Assigned task: Print every line below. Match each one exactly.

Stored data:
_____
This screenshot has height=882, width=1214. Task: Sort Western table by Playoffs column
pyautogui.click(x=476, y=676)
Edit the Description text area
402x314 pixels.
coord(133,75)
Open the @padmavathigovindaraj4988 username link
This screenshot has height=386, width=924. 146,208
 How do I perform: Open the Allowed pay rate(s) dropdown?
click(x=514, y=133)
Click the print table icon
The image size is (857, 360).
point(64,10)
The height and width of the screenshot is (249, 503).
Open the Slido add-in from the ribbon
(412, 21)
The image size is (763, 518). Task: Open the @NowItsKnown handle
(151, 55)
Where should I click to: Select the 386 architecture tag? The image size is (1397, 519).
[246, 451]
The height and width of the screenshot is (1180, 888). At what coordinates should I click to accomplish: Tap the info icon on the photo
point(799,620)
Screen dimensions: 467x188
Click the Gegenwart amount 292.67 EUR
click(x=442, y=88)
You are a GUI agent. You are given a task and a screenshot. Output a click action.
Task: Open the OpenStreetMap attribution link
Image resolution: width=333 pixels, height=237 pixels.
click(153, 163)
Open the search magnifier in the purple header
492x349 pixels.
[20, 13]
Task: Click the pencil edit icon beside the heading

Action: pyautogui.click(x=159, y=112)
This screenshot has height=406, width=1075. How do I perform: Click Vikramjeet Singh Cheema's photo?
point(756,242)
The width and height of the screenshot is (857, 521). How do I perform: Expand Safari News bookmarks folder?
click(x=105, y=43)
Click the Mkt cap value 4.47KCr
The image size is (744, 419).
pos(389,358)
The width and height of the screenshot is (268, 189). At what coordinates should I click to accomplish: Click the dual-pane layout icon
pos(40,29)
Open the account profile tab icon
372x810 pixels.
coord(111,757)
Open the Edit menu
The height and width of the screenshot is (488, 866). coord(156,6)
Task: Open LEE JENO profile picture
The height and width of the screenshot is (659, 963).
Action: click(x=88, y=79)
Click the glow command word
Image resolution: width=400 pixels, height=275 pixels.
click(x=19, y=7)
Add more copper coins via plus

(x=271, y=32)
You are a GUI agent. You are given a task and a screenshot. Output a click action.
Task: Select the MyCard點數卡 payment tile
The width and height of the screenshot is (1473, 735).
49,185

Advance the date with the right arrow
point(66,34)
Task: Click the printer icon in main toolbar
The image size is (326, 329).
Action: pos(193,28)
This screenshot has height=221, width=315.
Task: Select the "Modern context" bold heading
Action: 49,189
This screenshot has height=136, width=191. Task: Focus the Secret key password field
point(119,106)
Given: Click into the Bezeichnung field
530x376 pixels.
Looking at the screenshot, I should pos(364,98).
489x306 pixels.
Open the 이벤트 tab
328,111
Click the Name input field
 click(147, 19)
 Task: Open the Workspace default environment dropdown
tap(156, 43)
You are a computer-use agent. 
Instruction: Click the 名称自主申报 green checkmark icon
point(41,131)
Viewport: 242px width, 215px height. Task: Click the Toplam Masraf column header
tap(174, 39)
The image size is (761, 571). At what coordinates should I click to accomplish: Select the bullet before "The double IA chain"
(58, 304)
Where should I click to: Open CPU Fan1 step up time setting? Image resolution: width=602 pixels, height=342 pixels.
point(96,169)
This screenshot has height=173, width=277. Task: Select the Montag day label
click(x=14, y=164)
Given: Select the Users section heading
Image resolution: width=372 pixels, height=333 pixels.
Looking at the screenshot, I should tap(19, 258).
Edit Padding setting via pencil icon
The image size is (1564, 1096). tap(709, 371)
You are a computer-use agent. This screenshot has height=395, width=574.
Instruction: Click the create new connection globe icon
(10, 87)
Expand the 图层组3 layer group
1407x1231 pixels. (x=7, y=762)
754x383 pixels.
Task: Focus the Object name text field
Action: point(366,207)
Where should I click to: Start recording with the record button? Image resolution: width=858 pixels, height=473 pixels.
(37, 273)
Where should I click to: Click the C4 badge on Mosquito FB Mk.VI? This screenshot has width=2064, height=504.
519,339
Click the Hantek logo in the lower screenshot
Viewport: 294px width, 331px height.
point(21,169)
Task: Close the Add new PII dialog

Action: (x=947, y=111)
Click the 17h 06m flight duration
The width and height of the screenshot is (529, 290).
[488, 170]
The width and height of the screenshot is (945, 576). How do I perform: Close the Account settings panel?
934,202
_____
Answer to this exercise:
This screenshot has height=882, width=1214. Task: Sort Western table by Playoffs column
pyautogui.click(x=476, y=676)
Edit the Description text area
402x314 pixels.
coord(133,75)
Open the @padmavathigovindaraj4988 username link
This screenshot has height=386, width=924. 146,208
 How do I perform: Open the Allowed pay rate(s) dropdown?
click(x=514, y=133)
Click the print table icon
The image size is (857, 360).
point(64,10)
The height and width of the screenshot is (249, 503).
Open the Slido add-in from the ribbon
(412, 21)
The image size is (763, 518). Task: Open the @NowItsKnown handle
(151, 55)
Where should I click to: Select the 386 architecture tag? The image size is (1397, 519).
[246, 451]
The height and width of the screenshot is (1180, 888). At what coordinates should I click to accomplish: Tap the info icon on the photo
point(799,620)
Screen dimensions: 467x188
Click the Gegenwart amount 292.67 EUR
click(x=442, y=88)
You are a GUI agent. You are given a task and a screenshot. Output a click action.
Task: Open the OpenStreetMap attribution link
Image resolution: width=333 pixels, height=237 pixels.
click(153, 163)
Open the search magnifier in the purple header
492x349 pixels.
[20, 13]
Task: Click the pencil edit icon beside the heading

Action: pyautogui.click(x=159, y=112)
This screenshot has height=406, width=1075. How do I perform: Click Vikramjeet Singh Cheema's photo?
point(756,242)
The width and height of the screenshot is (857, 521). How do I perform: Expand Safari News bookmarks folder?
click(x=105, y=43)
Click the Mkt cap value 4.47KCr
The image size is (744, 419).
pos(389,358)
The width and height of the screenshot is (268, 189). At what coordinates should I click to accomplish: Click the dual-pane layout icon
pos(40,29)
Open the account profile tab icon
372x810 pixels.
coord(111,757)
Open the Edit menu
The height and width of the screenshot is (488, 866). coord(156,6)
Task: Open LEE JENO profile picture
The height and width of the screenshot is (659, 963).
Action: click(x=88, y=79)
Click the glow command word
Image resolution: width=400 pixels, height=275 pixels.
click(x=19, y=7)
Add more copper coins via plus

(x=271, y=32)
You are a GUI agent. You are given a task and a screenshot. Output a click action.
Task: Select the MyCard點數卡 payment tile
The width and height of the screenshot is (1473, 735).
49,185

Advance the date with the right arrow
point(66,34)
Task: Click the printer icon in main toolbar
The image size is (326, 329).
Action: pos(193,28)
This screenshot has height=221, width=315.
Task: Select the "Modern context" bold heading
Action: 49,189
This screenshot has height=136, width=191. Task: Focus the Secret key password field
point(119,106)
Given: Click into the Bezeichnung field
530x376 pixels.
Looking at the screenshot, I should pos(364,98).
489x306 pixels.
Open the 이벤트 tab
328,111
Click the Name input field
 click(147, 19)
 Task: Open the Workspace default environment dropdown
tap(156, 43)
You are a computer-use agent. 
Instruction: Click the 名称自主申报 green checkmark icon
point(41,131)
Viewport: 242px width, 215px height. Task: Click the Toplam Masraf column header
tap(174, 39)
The image size is (761, 571). At what coordinates should I click to accomplish: Select the bullet before "The double IA chain"
(58, 304)
Where should I click to: Open CPU Fan1 step up time setting? Image resolution: width=602 pixels, height=342 pixels.
point(96,169)
This screenshot has height=173, width=277. Task: Select the Montag day label
click(x=14, y=164)
Given: Select the Users section heading
Image resolution: width=372 pixels, height=333 pixels.
Looking at the screenshot, I should tap(19, 258).
Edit Padding setting via pencil icon
The image size is (1564, 1096). tap(709, 371)
You are a computer-use agent. This screenshot has height=395, width=574.
Instruction: Click the create new connection globe icon
(10, 87)
Expand the 图层组3 layer group
1407x1231 pixels. (x=7, y=762)
754x383 pixels.
Task: Focus the Object name text field
Action: point(366,207)
Where should I click to: Start recording with the record button? Image resolution: width=858 pixels, height=473 pixels.
(37, 273)
Where should I click to: Click the C4 badge on Mosquito FB Mk.VI? This screenshot has width=2064, height=504.
519,339
Click the Hantek logo in the lower screenshot
Viewport: 294px width, 331px height.
point(21,169)
Task: Close the Add new PII dialog

Action: (x=947, y=111)
Click the 17h 06m flight duration
The width and height of the screenshot is (529, 290).
[488, 170]
The width and height of the screenshot is (945, 576). How do I perform: Close the Account settings panel?
934,202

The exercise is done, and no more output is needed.